Aunque pueda parecer extraño llamar “cascada” a algo que sucede bajo el mar, el principio físico es similar. La gravedad sigue siendo la fuerza responsable del movimiento. La diferencia es que, en lugar de precipitarse desde un acantilado visible, el agua más densa se desliza lentamente por una inclinación del fondo oceánico.

El secreto está en la densidad del agua
La clave de este gigantesco fenómeno se encuentra en la temperatura. Las aguas extremadamente frías procedentes de los mares nórdicos son más densas y pesadas que las aguas relativamente cálidas del mar de Irminger.
Cuando ambas masas se encuentran, la más fría se hunde por debajo de la más cálida y comienza a desplazarse pendiente abajo siguiendo la topografía submarina. Este proceso genera una inmensa corriente descendente que, aunque carece del espectáculo visual de una catarata convencional, cumple con las mismas características esenciales.
Lo más sorprendente es que el movimiento resulta casi imperceptible. La velocidad de descenso ronda apenas medio metro por segundo, muy lejos de la fuerza y rapidez que suelen asociarse a cataratas famosas como las del Niágara. Sin embargo, la magnitud del fenómeno no reside en la velocidad, sino en su enorme volumen y profundidad.
Un espectáculo oculto bajo una superficie tranquila
Desde la superficie del océano no hay señales evidentes de lo que sucede cientos de metros más abajo. Quien navegara por la zona encontraría un paisaje ártico aparentemente normal, sin indicios del gigantesco proceso que tiene lugar en las profundidades.
Solo una parte del agua fría participa en esta enorme cascada submarina. Las capas más densas del fondo son las que terminan descendiendo por la pendiente, mientras que las capas superiores se mezclan con otras corrientes oceánicas.
La propia pendiente por la que fluye esta corriente se formó hace miles de años. Durante la última glaciación, enormes masas de hielo modelaron el relieve submarino y dejaron la estructura geológica que hoy guía el recorrido de esta gigantesca catarata oculta.
Una escala difícil de imaginar
Las dimensiones de la catarata del estrecho de Dinamarca desafían cualquier comparación habitual. Su desnivel total supera ampliamente los 3.500 metros, una cifra que la convierte en la cascada más alta conocida del planeta.
Pero la altura no es su único récord. También destaca por la cantidad de agua que transporta. Se estima que alrededor de 3,5 millones de metros cúbicos de agua atraviesan cada segundo esta región submarina. Además, el fenómeno se extiende a lo largo de aproximadamente 480 kilómetros de ancho, una escala prácticamente imposible de visualizar.

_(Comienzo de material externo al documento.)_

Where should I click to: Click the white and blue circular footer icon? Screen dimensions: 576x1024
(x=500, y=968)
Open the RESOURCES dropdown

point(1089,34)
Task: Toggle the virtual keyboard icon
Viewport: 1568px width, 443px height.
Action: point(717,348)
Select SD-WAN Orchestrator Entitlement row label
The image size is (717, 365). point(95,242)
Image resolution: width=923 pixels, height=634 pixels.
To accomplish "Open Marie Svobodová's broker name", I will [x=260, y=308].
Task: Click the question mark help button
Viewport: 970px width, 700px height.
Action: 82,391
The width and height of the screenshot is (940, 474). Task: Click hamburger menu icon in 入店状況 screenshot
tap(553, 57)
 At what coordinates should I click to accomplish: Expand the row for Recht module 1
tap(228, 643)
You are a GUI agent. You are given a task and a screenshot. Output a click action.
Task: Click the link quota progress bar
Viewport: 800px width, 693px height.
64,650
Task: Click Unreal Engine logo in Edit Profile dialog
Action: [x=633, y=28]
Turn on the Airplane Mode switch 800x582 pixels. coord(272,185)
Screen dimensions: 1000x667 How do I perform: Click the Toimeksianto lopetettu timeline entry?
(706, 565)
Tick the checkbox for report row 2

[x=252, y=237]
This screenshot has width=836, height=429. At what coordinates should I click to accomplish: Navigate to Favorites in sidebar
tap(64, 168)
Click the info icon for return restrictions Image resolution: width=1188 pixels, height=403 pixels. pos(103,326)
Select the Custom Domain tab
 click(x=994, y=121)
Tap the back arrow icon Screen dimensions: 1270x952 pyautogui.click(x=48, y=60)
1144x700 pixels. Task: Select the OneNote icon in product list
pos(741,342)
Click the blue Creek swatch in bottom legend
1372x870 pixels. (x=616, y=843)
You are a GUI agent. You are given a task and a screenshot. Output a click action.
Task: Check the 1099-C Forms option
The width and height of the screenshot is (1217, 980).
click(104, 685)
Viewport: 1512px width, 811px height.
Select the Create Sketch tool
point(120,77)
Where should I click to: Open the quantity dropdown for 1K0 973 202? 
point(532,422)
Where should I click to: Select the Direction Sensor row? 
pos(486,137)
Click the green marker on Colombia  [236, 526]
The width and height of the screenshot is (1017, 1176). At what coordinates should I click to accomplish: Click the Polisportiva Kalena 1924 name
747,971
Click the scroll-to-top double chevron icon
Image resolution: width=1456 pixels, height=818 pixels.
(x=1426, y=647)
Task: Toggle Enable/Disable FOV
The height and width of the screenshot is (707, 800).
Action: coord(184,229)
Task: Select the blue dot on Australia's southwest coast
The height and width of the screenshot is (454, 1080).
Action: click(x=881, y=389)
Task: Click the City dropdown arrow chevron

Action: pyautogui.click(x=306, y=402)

Estos números ayudan a comprender por qué los científicos consideran esta formación como una de las estructuras hidrodinámicas más impresionantes de la Tierra, a pesar de permanecer completamente oculta a la vista.
Mucho más que una curiosidad geográfica
La importancia de esta catarata va mucho más allá de los récords. Su funcionamiento forma parte de uno de los mecanismos más relevantes para la circulación oceánica global.
El agua fría y densa que desciende por el estrecho alimenta las corrientes profundas del Atlántico, contribuyendo al transporte de calor, oxígeno y nutrientes alrededor del planeta. Este complejo sistema actúa como una gigantesca cinta transportadora oceánica que influye en los patrones climáticos de numerosas regiones.
Por esa razón, la catarata submarina del estrecho de Dinamarca no solo es una maravilla natural escondida bajo el océano. También constituye una pieza fundamental del delicado equilibrio que ayuda a regular el clima terrestre y sostiene la dinámica de los mares a escala global.